Dürfen die Gewerkschaften eigentlich den ganzen Verkehr lahmlegen? Mit dieser Frage befasste sich auch die Frankfurter Allgemeine Zeitung. Antwort: „Da kein gesetzliches Regelwerk für Arbeitskämpfe existiert, ist er auf jeden Fall nicht offensichtlich verboten.“ Allerdings gelte das Ultima-Ratio-Prinzip, soll heißen, ein Warnstreik muss verhältnismäßig sein. Dies wäre von den Tarifpartnern zu überprüfen, und die werden es nicht tun. Und geht es den Arbeitnehmern im Öffentlichen Dienst wirklich so schlecht, wie die Verdi-Forderung von über zehn Prozent Gehaltserhöhung glauben macht? Da hat der „Spiegel“ mal nachrecherchiert. Antwort: Nein. Im Jahr 2018 verdienten Vollzeitbeschäftigte bei öffentlichen Arbeitgebern im Mittel 46.092 Euro, das sind 3841 Euro pro Monat. Alle anderen Vollzeitbeschäftigten in Deutschland erhielten im Mittel 40.872 Euro, also lediglich 3406 Euro pro Monat. Andere Branchen haben nicht einmal die Chance auf jene fünf Prozent Gehaltsplus, die die Arbeitgeber anbieten. Aber das nur nebenbei.

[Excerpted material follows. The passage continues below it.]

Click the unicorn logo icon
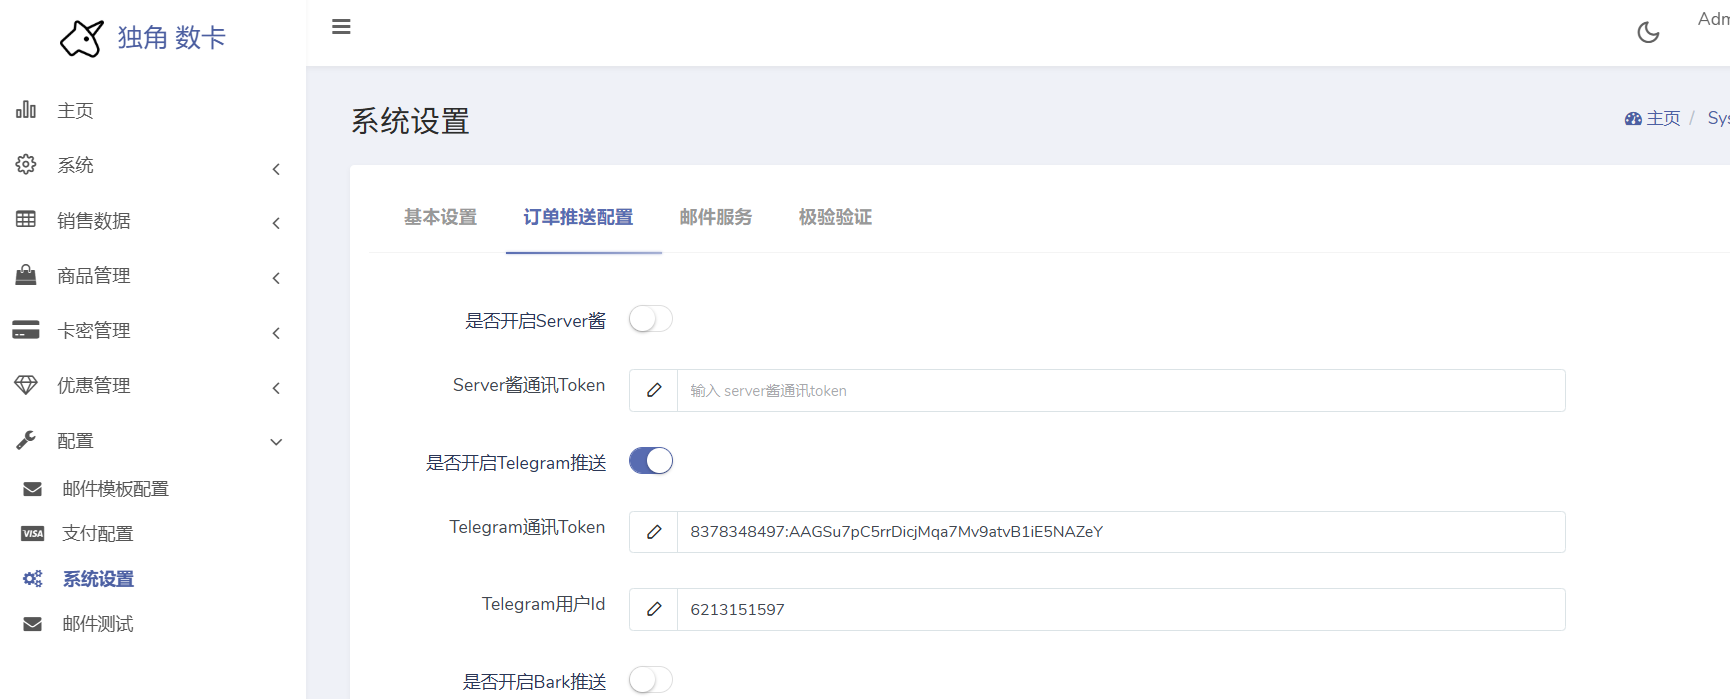This screenshot has width=1730, height=699. (81, 39)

Gestreikt wurde gestern übrigens auch in Emden, im VW-Werk. 800 der 1200 Mitarbeiter des Personaldienstleisters Autovision, die im Volkswagen-Werk tätig sind, beteiligten sich an dem Warnstreik und ließen in zwei Schichten für jeweils eine Stunde die Arbeit ruhen. Auch bei diesem Unternehmen gehen das Angebot und die IG-Metall-Forderung weit auseinander. Bei diesem Streik, ohne externe Betroffene, ist die Verhältnismäßigkeit ganz sicher gewahrt. Martin Alberts fasst zusammen.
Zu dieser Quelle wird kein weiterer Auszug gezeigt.